● **Problems to solve**:
A. Reproduce word for word the part of the Python-Dev post on getc speed that starts with "[Python-Dev] Parrot -- should" and goes on through "useful to have.".
B. Extend the Python-Dev post about getc locking and file reading speed, picking up right after its last line.

● **Text section**:
━━━━━━━━━━━━━━━━━━━━━━━━━━━━━━
[Python-Dev] Parrot -- should life imitate satire?

Tim Peters tim.one@home.com
Sun, 12 Aug 2001 00:05:37 -0400


[Dan Sugalski, on
 Wednesday, August 01, 2001 2:20 AM]
> ...
> Ouch, I'd bet that hurts. Has anyone timed the difference between
> making lots of getc calls and making a few larger reads and managing
> the buffers internally? I can see it going either way, and another
> data point would be useful to have.

There's been lots of this in Python-Dev, like in this thread:

    http://aspn.activestate.com/ASPN/Mail/Message/600485

I'll quote the high-order bit:

    My line-at-a-time test case used (rounding to nearest whole integers)
    30 seconds in Python and 6 in Perl.  The result of testing many
    changes to Python's implementation was that the excess 24 seconds
    broke down like so:

    17   spent inside internal MS threadsafe getc() lock/unlock
             routines
     5   uncertain, but evidence suggests much of it due to MS
             malloc/realloc (Perl does its own memory mgmt)
     2   for not copying directly out of the platform FILE*
             implementation struct in a highly optimized loop (like
             Perl does)

    My last checkin to fileobject.c reclaimed 17 seconds on Win98SE
    while remaining threadsafe, via a combination of locking per line
    instead of per character, and invoking realloc much less often
    (only for lines exceeding 200 chars).

Note that thread overhead is overwhelmingly the biggest hangup.  Python has
two threadsafe input tricks now:

1. On platforms that have flockfile(), funlockfile(), and
   getc_unlocked(), the last is used in a loop bracketed by the first
   two.
━━━━━━━━━━━━━━━━━━━━━━━━━━━━━━
Stored data entries
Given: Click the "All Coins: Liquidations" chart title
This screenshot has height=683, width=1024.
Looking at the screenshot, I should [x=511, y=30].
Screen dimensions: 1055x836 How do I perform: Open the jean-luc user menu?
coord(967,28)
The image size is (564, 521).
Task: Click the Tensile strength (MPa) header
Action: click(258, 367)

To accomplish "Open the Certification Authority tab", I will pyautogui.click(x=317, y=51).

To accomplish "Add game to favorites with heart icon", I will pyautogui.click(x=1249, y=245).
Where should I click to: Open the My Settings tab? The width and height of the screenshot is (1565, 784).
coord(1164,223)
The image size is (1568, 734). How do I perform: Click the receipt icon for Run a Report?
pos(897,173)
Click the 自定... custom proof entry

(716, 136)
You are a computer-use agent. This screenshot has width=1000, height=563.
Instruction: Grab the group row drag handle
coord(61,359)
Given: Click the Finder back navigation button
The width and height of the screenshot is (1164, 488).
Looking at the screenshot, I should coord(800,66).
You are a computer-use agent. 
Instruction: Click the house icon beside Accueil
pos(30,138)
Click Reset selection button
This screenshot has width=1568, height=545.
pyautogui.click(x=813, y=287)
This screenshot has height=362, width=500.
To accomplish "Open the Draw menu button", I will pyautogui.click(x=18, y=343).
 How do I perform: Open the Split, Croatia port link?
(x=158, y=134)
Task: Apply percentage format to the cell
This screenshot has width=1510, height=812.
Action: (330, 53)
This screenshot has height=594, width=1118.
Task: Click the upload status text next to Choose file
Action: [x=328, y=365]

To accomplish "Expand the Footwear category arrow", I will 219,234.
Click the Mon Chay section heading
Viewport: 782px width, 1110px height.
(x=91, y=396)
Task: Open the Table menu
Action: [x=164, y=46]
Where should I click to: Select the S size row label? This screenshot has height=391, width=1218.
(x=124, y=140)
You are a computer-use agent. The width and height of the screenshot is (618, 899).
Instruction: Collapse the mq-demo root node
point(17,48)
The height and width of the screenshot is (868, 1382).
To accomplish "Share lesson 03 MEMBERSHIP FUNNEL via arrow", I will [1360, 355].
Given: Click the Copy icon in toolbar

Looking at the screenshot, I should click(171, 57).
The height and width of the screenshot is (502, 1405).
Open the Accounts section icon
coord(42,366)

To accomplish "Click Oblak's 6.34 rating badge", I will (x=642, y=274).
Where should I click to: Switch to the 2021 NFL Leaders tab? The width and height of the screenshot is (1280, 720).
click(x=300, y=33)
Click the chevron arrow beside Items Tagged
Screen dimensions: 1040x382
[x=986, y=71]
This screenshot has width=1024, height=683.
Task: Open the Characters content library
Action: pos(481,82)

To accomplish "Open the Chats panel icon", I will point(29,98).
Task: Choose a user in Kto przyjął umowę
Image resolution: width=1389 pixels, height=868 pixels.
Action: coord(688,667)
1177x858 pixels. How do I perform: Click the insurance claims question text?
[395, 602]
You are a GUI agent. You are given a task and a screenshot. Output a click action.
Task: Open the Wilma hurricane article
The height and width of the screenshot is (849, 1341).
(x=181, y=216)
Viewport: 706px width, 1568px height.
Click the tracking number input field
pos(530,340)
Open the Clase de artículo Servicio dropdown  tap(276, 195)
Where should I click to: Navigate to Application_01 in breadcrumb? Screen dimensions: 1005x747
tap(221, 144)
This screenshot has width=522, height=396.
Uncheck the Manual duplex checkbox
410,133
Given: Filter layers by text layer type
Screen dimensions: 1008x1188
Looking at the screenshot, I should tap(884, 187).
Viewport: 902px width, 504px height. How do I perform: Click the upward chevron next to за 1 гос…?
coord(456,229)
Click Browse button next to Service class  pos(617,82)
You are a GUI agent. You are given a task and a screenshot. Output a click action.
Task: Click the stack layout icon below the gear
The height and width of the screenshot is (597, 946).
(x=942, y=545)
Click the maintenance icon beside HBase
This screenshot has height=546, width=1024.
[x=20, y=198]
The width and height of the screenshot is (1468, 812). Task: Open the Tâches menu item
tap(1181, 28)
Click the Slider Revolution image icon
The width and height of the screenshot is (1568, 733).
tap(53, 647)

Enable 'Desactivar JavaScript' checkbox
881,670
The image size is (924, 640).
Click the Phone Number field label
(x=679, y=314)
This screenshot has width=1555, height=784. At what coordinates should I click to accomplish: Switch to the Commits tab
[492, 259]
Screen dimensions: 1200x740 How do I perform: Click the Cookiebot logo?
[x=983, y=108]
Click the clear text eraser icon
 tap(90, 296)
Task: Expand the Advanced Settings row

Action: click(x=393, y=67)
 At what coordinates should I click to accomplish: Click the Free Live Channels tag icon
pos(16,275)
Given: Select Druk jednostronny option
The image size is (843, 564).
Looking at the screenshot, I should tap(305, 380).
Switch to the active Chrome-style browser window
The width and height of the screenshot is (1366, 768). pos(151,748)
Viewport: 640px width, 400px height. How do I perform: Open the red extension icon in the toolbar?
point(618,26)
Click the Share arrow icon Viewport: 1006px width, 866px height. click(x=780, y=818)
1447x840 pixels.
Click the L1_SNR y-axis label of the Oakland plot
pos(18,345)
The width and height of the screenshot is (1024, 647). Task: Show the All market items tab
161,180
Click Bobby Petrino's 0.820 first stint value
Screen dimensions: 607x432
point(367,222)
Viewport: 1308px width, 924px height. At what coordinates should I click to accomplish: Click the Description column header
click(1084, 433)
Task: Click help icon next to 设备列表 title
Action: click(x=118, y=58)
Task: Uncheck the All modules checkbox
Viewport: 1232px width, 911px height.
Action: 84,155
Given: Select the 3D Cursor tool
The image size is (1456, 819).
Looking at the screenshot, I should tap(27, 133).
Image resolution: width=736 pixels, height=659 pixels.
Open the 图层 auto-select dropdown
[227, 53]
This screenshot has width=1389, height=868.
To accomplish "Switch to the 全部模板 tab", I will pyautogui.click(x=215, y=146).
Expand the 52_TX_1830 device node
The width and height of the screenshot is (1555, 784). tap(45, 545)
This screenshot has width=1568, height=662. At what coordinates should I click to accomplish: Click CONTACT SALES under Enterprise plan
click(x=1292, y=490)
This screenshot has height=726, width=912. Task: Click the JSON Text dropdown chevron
━━━━━━━━━━━━━━━━━━━━━━━━━━━━━━
● **Responses per task**:
A.
[Python-Dev] Parrot -- should life imitate satire?

Tim Peters tim.one@home.com
Sun, 12 Aug 2001 00:05:37 -0400


[Dan Sugalski, on
 Wednesday, August 01, 2001 2:20 AM]
> ...
> Ouch, I'd bet that hurts. Has anyone timed the difference between
> making lots of getc calls and making a few larger reads and managing
> the buffers internally? I can see it going either way, and another
> data point would be useful to have.

B.
2. At least on Windows, which doesn't have those, we use the platform
   fgets() in an excruciating way, tricking it into letting us read
   lines with embedded null bytes.

Oddly enough, in the timing reports I saw, approach #1 was never faster than
approach #2, and on at least one platform (Tru64, IIRC) was slower.

Of course fgets() is a primitive in std C because they *wanted* to make it
possible for vendors to optimize it (in the ways Perl does), but it appears
very few vendors do optimize it.  On Windows it's the same old
getc()-in-a-loop, but they lock/unlock the stream only once per fgets call
(using internal stream functions that aren't exposed).

The "2 seconds for not copying directly ... like Perl does" I reported above
came from hacking together a thread-unsafe line input routine that used the
same FILE* tricks Perl uses.  That is, thread-unsafe getc-in-a-loop was 2
seconds slower than using thread-unsafe FILE* tricks.  That's significant in
absolute terms, but was lost in the noise compared to the other stuff we
were fighting.